Stored entries
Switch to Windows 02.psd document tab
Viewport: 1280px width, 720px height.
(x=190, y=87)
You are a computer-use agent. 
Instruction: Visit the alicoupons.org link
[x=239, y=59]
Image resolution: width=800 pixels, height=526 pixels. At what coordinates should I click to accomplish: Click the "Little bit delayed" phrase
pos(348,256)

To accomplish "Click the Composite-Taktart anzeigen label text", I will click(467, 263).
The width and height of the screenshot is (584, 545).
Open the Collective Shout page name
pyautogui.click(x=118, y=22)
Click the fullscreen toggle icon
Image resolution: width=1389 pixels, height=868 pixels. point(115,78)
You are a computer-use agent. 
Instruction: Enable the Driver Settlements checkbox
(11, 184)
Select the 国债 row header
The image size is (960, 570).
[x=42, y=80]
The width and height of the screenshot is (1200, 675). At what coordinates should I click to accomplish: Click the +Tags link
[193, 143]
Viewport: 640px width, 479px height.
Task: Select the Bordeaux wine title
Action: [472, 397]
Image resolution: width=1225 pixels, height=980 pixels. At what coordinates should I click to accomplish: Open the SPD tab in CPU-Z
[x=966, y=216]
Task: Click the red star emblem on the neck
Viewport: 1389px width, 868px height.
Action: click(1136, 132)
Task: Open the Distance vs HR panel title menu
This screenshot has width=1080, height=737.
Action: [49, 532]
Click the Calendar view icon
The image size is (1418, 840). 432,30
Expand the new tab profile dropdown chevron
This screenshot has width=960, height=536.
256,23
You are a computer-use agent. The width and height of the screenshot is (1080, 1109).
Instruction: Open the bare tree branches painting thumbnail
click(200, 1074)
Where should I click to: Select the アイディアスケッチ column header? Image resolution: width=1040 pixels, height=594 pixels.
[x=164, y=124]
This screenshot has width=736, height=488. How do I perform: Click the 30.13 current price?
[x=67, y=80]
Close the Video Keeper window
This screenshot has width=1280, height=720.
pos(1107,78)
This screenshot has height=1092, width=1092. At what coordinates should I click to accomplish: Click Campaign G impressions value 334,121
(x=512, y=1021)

Required work
Exactly as they appear above, give the entries again.

Answer space
Switch to Windows 02.psd document tab
Viewport: 1280px width, 720px height.
(x=190, y=87)
You are a computer-use agent. 
Instruction: Visit the alicoupons.org link
[x=239, y=59]
Image resolution: width=800 pixels, height=526 pixels. At what coordinates should I click to accomplish: Click the "Little bit delayed" phrase
pos(348,256)

To accomplish "Click the Composite-Taktart anzeigen label text", I will click(467, 263).
The width and height of the screenshot is (584, 545).
Open the Collective Shout page name
pyautogui.click(x=118, y=22)
Click the fullscreen toggle icon
Image resolution: width=1389 pixels, height=868 pixels. point(115,78)
You are a computer-use agent. 
Instruction: Enable the Driver Settlements checkbox
(11, 184)
Select the 国债 row header
The image size is (960, 570).
[x=42, y=80]
The width and height of the screenshot is (1200, 675). At what coordinates should I click to accomplish: Click the +Tags link
[193, 143]
Viewport: 640px width, 479px height.
Task: Select the Bordeaux wine title
Action: [472, 397]
Image resolution: width=1225 pixels, height=980 pixels. At what coordinates should I click to accomplish: Open the SPD tab in CPU-Z
[x=966, y=216]
Task: Click the red star emblem on the neck
Viewport: 1389px width, 868px height.
Action: click(1136, 132)
Task: Open the Distance vs HR panel title menu
This screenshot has width=1080, height=737.
Action: [49, 532]
Click the Calendar view icon
The image size is (1418, 840). 432,30
Expand the new tab profile dropdown chevron
This screenshot has width=960, height=536.
256,23
You are a computer-use agent. The width and height of the screenshot is (1080, 1109).
Instruction: Open the bare tree branches painting thumbnail
click(200, 1074)
Where should I click to: Select the アイディアスケッチ column header? Image resolution: width=1040 pixels, height=594 pixels.
[x=164, y=124]
This screenshot has width=736, height=488. How do I perform: Click the 30.13 current price?
[x=67, y=80]
Close the Video Keeper window
This screenshot has width=1280, height=720.
pos(1107,78)
This screenshot has height=1092, width=1092. At what coordinates should I click to accomplish: Click Campaign G impressions value 334,121
(x=512, y=1021)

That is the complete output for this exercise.